• EXERCÍCIOS
1. Devolva a parte do texto sobre Lamarck que vai de "A pergunta foi" até "que Lamarck estava errado.", sem alterar nada.
2. Liste todas as pessoas que o texto sobre Lamarck menciona pelo nome.
3. Continue o texto sobre Lamarck a partir da última frase apresentada.

• TEXTO DE REFERÊNCIA
^^^^^^^^

E se Lamarck estivesse certo?

A pergunta foi feita no blog do Átila, como ponto de partida para uma carnaval de ciência, parecido com o que acontece na Roda.

Quando comecei a escrever sobre ciência, gastei vários textos falando sobre a seleção natural. Provavelmente a maior descoberta da biologia, ou pelo menos a que mais influenciou a própria biologia. Isso tudo justamente pra dizer que Lamarck estava errado.

Quem foi Lamarck? Foi o predecessor de Darwin, que acreditava na geração espontânea da vida e na herança de caracteres adquiridos (veja aqui). Para Lamarck, uma cicatriz ganha durante a vida, seria transferida para a próxima geração através do que mais de um século depois viriam a se chamar, genes.

Mas como eu disse, Lamarck estava errado. O pescoço da girafa não cresceu porque ela esticou ele pra comer as folhas mais altas. Mas essa é uma idéia muito intuitiva, muito mais intuitva do que a própria idéia da seleção natural: mutações aparecem por acaso e se geram uma maior adaptação do organismo ao ambiente, são selecionadas e transferidas as próximas gerações, se fixando na população. Complicado, né?!

Como poderíamos dar um novo olhar sobre a evolução? A pergunta do Átila é excelente. Nos obriga a desconstruir alguns conceitos e pensar sobre evolução de uma outra forma. Pura ficção científica? Sim, mas isso dá repertorio pra trabalharmos melhor a seleção natural como ela é.

No entanto, devo confessar que fiquei perdido? E se Lamarck estivesse certo??!!?!?!? São tantas possibilidades que fiquei sem saber por onde começar. Do que exatamente falar. Até que ontem, visitando a minha avó no final da tarde, que felizmente estava assistindo ‘Sem censura’ ao invés de ‘malhação’, e vi a Elza Soares na televisão.

^^^^^^^^

• DADOS
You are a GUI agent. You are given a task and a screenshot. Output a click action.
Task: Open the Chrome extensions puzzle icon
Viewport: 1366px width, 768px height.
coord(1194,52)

^^^^^^^^

• RESPOSTAS
1.
A pergunta foi feita no blog do Átila, como ponto de partida para uma carnaval de ciência, parecido com o que acontece na Roda.

Quando comecei a escrever sobre ciência, gastei vários textos falando sobre a seleção natural. Provavelmente a maior descoberta da biologia, ou pelo menos a que mais influenciou a própria biologia. Isso tudo justamente pra dizer que Lamarck estava errado.

2. Átila, Lamarck, Darwin, Elza Soares

3.
Pequena, esmirrada, velhinha, mas com os olhos mais puxados que uma japonesa legítima, por plásticas e mais plásticas. Uma caricatura com um vozeirão. Lembrei de outras caricaturas criadas pelas plásticas, como a Bete Faria e o Mickey Rourke, mas também de várias maravilhas que andam por ai nos desfiles e na praia.

Foi então que me veio em mente. Se Lamarck estivesse certo e os caracteres adquiridos fossem transmitidos de pais para filhos, seriamos, em poucas gerações, todos bonitos.

Claro, se passam as cicatrizes, também passam os olhos puxados, maças ressaltadas, narizes afinados, barrigas esculpidas, peitos inflados e cabelos alisados. Ou com permanente. Os lábios das meninas começariam a ficar parecidos com os da Kim Bassinger, Kelly LeBrock (pra quem é da minha geração) ou da Aline Moraes (pra quem é da geração atual). Academia seria coisa do passado: se o pai malhasse, os filhos, meninos, nasceriam todos com o corpo do Paulo Zulu.

Os filhos de judeus já nasceriam circuncizados e, Deus do céu, os filhos dos metrosexuais sem pelos no peito e com as sobrancelhas feitas. Através de um mecanismo certamente mais complexo, o aumento da circulação do estrógeno produziria as glândulas mamárias nas adolescentes e depois, aos trinta, a redução da atividade das colagenases dispararia o processo das siliconases, que produziriam próteses de silicone em todas as filhas de misses: Brasil ou Universo. Ave Natália!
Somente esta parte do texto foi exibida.